Diagnosis & ME


In this week’s episode I’m going to be chatting to you about Diagnosis & ME. This is the second episode for this podcast and following last week’s episode when I shared my own ME story, I wanted to chat a little more about getting a Diagnosis of ME and what that means.


Before I launch into the topic fully, if you want to be one of the first to be notified about each new episode, please do like, share and subscribe to the podcast or sign-up for my mailing list by visiting www.rhonabarton.co.uk


Ok, let’s begin!


As I mentioned last week, I spent almost 10 years living with M.E. I was paralysed, bed-bound and wheelchair-bound before my recovery from a car crash helped me get back on my feet. I tried all possible solutions that were put to me, including hydrotherapy; speaking with a psychologist; cognitive behavioural therapy; graded exercise; dietary changes; massage; acupuncture … the list goes on. What I didn’t really chat much about on last week’s episode was my diagnosis and what that experience was like.

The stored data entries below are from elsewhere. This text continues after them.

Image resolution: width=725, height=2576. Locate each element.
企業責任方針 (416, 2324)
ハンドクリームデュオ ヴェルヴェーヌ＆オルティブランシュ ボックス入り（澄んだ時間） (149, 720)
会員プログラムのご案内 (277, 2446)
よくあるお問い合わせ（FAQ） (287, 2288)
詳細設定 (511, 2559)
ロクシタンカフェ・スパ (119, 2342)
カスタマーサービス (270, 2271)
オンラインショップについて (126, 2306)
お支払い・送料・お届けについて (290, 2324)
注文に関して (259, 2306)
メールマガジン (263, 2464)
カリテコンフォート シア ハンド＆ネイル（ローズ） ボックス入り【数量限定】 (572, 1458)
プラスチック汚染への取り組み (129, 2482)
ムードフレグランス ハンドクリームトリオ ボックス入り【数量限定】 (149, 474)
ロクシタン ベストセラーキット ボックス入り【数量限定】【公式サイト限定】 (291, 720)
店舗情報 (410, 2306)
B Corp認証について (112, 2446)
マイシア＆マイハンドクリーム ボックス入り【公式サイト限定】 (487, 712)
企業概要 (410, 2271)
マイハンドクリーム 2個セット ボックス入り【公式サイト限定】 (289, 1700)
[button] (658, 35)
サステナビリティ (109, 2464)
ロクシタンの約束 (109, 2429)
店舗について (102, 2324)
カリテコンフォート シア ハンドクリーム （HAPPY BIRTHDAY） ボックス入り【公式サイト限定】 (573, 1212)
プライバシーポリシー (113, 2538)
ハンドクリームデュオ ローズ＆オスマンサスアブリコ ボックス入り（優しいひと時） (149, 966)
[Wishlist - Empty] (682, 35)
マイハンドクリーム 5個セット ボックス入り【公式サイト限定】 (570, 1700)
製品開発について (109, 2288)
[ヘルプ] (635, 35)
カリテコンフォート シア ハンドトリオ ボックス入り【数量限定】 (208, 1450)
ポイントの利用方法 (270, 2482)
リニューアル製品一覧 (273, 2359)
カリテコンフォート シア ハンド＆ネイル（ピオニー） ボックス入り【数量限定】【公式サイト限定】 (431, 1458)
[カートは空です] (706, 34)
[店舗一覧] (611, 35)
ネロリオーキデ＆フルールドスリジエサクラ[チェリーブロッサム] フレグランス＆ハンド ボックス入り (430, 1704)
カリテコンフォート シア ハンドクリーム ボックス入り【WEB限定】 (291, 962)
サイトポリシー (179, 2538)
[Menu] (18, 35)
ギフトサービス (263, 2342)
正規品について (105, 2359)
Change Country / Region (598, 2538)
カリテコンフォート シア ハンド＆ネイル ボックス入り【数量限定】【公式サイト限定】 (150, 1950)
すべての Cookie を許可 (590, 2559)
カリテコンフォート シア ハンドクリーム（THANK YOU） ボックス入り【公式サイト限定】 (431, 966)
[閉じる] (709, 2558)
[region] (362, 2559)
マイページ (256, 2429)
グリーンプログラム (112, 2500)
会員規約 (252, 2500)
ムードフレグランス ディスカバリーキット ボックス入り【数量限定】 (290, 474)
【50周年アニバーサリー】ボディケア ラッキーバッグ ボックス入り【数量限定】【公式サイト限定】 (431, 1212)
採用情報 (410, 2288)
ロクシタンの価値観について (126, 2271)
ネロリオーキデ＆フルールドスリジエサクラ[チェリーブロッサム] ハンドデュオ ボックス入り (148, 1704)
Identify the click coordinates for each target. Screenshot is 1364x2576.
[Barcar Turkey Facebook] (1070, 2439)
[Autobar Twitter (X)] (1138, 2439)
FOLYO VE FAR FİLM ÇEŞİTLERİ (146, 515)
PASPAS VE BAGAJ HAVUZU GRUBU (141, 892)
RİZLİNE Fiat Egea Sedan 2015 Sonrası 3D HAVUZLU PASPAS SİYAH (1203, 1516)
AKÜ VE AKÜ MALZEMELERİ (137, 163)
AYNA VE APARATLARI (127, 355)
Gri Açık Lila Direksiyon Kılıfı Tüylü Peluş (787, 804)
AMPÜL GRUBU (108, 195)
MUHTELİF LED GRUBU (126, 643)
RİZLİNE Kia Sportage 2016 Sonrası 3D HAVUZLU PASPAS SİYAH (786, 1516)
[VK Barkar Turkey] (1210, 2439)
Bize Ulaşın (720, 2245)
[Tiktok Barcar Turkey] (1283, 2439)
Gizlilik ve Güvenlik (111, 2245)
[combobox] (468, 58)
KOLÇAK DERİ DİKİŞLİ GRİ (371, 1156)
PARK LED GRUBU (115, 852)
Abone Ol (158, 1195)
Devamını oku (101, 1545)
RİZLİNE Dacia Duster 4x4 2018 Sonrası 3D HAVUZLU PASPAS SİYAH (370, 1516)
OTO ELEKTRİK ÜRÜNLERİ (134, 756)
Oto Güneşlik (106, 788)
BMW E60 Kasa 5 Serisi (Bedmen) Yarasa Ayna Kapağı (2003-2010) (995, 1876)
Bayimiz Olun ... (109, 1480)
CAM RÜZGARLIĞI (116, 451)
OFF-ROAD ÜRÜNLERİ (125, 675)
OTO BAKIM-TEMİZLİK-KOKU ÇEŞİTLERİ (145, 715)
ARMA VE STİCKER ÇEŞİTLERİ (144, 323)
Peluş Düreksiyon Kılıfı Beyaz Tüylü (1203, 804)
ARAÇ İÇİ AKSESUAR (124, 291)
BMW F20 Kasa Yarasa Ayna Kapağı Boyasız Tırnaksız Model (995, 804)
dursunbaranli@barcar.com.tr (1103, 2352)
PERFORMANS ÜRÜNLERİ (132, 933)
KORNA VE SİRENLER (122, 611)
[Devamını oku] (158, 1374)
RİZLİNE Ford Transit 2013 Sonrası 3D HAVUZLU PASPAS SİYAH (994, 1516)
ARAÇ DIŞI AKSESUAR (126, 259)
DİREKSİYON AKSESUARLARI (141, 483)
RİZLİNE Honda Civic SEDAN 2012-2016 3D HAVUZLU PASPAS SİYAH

To some extent, I was very fortunate with my diagnosis. My GP, a kilt-wearing, Harley Davison driving, older chap, was of the belief that, as the patient, you know your body best. He listened to what I had to say. Having been back and forth a few times when I was initially diagnosed with Labyrinthitis, he saw for himself that I wasn’t improving. Overall, he was a kind person who took the time to empathise with me and let me say what I needed. He didn’t force his opinions on me, and he didn’t try to persuade me that it was all in my head. He treated me as a human being who knew that something wasn’t right.


Based on my ever-increasing symptom list, the conversations I’d had with mum and my GP’s own experience, we agreed that a diagnosis of ME was most likely. He signed me off work for the next 4 weeks and sent me home with the sick line.


He also wrote to, at the time, the UK’s leading ME specialist. For me, that appears to be where the issues began. I received a letter advising me that I would be seen by the specialist, but I would have to wait for an appointment. I waited about 4 months until I received notification that I would be seen.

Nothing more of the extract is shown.